The opening negative pressure value of the air suction valve plate 8 is smaller than the opening negative pressure value of the suction valve 5. Therefore, the air suction valve plate 8 can be opened in preference to the air suction valve plate 5, that is, when a user breathes calmly, the nose of the user can breathe through the opening and closing of the air suction valve plate 8, and when the user breathes violently, the air suction valve plate 5 and the air suction valve plate 8 work simultaneously, so that the oxygen supply amount is increased.
Specifically, the air suction valve 8 may be made of a flexible material, and the suction valve 5 may appropriately increase the friction force between the air suction valve 8 and the wall of the cavity inner cover 3-1 during the reciprocating motion, so that the opening negative pressure value of the air suction valve 8 is smaller than the opening negative pressure value of the suction valve 5. This is only an exemplary illustration, and other ways may be used to achieve a negative pressure value for opening the air intake valve 8 that is less than the negative pressure value for opening the intake valve 5, which is not limited by the present application.

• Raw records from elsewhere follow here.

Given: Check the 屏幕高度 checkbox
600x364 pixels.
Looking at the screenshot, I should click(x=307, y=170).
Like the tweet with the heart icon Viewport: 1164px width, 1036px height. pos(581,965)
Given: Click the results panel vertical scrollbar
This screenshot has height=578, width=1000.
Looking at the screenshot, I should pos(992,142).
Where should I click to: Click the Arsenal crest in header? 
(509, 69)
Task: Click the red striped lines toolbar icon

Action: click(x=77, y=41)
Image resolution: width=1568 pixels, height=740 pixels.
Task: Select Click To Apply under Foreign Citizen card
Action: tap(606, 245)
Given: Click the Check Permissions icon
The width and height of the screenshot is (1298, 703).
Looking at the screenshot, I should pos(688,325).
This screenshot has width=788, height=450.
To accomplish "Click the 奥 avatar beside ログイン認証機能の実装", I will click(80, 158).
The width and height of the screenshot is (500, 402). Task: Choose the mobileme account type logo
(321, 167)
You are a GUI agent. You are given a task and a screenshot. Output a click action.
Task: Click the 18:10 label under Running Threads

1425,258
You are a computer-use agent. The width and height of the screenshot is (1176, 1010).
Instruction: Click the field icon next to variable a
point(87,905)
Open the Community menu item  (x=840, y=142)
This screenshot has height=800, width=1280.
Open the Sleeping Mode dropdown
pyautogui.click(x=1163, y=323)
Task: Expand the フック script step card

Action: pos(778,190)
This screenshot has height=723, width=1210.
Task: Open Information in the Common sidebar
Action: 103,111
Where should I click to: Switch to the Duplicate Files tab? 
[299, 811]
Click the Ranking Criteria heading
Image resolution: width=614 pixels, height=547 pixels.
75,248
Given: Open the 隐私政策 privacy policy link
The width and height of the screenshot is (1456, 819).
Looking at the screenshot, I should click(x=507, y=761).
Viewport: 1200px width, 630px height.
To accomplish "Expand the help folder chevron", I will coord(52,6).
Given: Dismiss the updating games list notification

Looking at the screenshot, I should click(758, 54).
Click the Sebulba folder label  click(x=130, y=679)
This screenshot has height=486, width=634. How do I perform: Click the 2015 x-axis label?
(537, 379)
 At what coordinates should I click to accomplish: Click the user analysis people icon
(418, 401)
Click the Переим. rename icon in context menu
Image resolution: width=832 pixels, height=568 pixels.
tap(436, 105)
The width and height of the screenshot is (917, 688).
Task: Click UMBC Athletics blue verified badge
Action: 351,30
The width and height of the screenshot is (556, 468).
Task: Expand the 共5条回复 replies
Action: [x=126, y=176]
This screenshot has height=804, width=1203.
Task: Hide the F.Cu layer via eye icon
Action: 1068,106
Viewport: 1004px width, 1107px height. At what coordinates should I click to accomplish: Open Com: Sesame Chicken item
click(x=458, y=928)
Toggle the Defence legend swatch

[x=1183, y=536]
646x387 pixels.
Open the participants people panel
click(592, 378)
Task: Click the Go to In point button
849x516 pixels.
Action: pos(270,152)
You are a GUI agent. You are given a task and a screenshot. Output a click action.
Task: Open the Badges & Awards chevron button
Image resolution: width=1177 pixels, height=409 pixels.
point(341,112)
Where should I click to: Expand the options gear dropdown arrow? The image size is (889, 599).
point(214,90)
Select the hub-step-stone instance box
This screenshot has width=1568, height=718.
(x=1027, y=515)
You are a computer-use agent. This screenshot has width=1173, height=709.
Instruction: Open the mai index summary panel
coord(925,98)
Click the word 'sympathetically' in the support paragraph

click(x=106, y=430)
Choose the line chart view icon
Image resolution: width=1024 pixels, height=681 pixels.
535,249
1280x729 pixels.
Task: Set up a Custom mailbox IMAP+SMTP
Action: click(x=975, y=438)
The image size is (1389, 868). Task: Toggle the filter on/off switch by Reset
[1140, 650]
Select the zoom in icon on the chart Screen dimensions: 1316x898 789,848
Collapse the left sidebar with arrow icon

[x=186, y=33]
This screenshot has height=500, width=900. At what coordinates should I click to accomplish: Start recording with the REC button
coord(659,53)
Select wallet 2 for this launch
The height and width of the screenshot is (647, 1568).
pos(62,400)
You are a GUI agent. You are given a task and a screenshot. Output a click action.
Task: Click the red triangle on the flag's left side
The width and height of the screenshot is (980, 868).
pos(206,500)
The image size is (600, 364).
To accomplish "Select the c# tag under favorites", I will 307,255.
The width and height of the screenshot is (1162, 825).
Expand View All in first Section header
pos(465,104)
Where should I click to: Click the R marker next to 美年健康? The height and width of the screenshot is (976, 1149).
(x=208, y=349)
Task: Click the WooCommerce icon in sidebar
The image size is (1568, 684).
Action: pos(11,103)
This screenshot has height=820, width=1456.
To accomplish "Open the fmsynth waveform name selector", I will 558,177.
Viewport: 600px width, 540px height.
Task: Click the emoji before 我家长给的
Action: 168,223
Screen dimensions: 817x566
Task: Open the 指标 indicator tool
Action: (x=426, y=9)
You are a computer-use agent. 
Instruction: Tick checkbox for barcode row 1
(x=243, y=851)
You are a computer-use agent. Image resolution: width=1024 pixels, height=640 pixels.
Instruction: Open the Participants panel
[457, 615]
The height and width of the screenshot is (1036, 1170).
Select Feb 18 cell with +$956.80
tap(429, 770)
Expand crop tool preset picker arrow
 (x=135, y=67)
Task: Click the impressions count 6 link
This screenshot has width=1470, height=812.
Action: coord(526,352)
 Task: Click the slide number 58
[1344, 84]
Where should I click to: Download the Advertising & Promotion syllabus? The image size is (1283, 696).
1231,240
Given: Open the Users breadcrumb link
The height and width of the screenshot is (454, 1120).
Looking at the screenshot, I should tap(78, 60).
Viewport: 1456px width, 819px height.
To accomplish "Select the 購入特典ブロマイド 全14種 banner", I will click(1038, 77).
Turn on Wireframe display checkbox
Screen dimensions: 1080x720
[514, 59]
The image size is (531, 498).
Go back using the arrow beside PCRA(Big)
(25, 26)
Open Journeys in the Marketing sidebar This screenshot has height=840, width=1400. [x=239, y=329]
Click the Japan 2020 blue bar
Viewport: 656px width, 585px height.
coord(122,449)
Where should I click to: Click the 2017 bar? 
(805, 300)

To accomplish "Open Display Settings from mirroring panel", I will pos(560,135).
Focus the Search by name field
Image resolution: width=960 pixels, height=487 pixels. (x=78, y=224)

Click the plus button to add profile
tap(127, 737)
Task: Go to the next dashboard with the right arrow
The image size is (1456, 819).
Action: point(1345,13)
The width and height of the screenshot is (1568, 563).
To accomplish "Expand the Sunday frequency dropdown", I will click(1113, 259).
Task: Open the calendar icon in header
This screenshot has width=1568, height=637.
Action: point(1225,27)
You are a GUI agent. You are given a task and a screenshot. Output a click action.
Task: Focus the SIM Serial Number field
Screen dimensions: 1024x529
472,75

A grill type mouth cover 12 is placed on the inner and outer chamber covers 3-1 and 3-2 of the mouth breathing zone so that the mouth breathing zone communicates with the outside through the grill type mouth cover 12. The grill type mouth cover 12 can facilitate breathing of the mouth, and the grill type structure can ensure that sound is transmitted to the outside when the mouth speaks.
In some embodiments, the oxygen supplying mask further comprises a sealing edge 13, wherein the sealing edge 13 is arranged at the edge of the inner wall of the cavity inner cover 3-1 and extends towards the center of the cavity inner cover 3-1.
Wherein, the sealing edge 13 is made of flexible material, which increases the fitting effect of the inner cavity cover 3-1 and the face of the user when the user wears the oxygen supplying mask, that is, increases the tightness between the inner cavity cover 3-1 and the face of the user.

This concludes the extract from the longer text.